--- EXERCISE ---
Copy out the items word for word, from the line containing "Where should I" through the line containing "(x=367, y=38)", both lines included.

--- RECORDS SUPPLIED ---
** START **

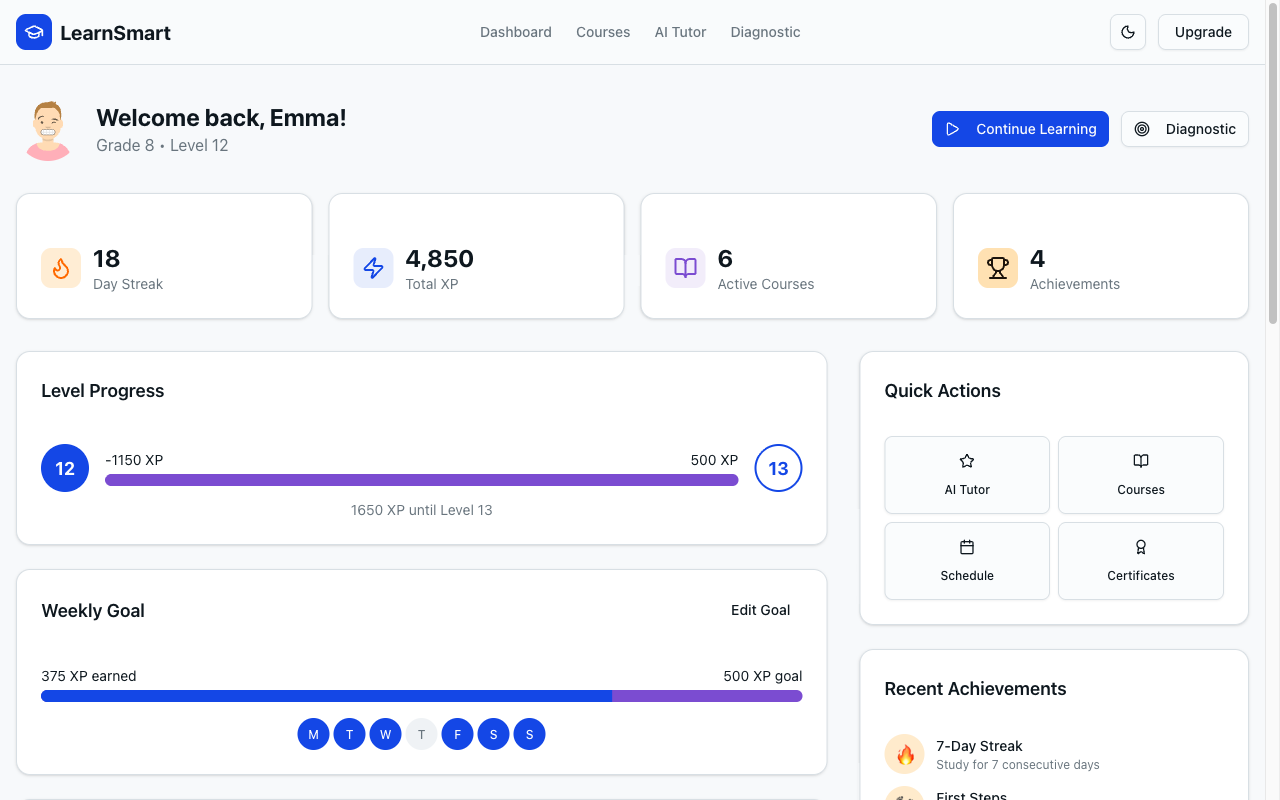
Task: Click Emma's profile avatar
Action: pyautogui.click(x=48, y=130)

** END **
** START **

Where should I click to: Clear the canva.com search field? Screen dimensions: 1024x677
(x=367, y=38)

** END **
** START **

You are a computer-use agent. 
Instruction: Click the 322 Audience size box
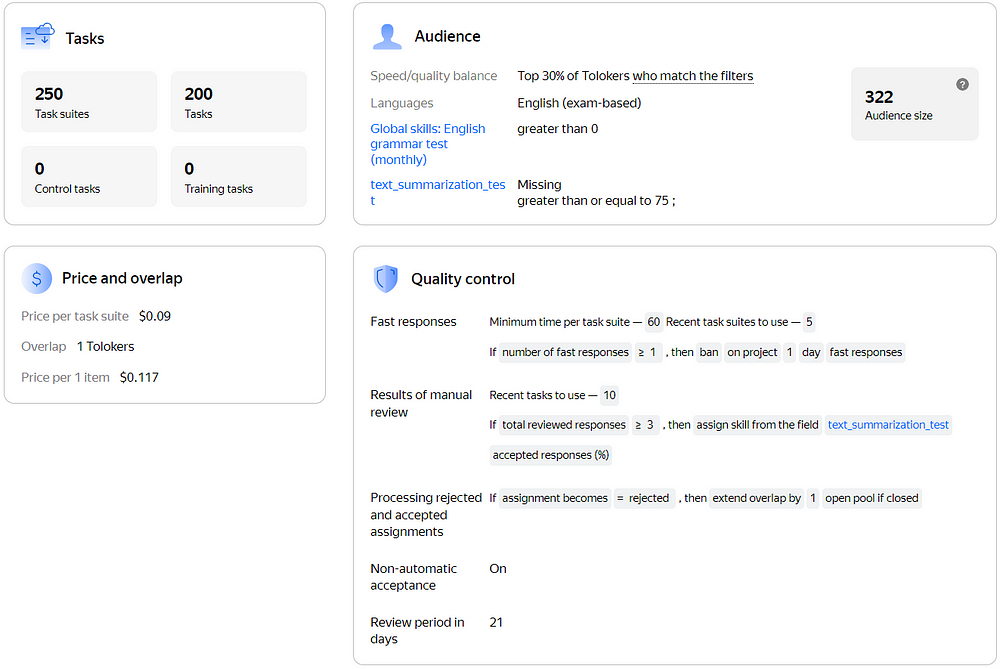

** END **

--- RESULT OF THE EXERCISE ---
Where should I click to: Clear the canva.com search field? Screen dimensions: 1024x677
(x=367, y=38)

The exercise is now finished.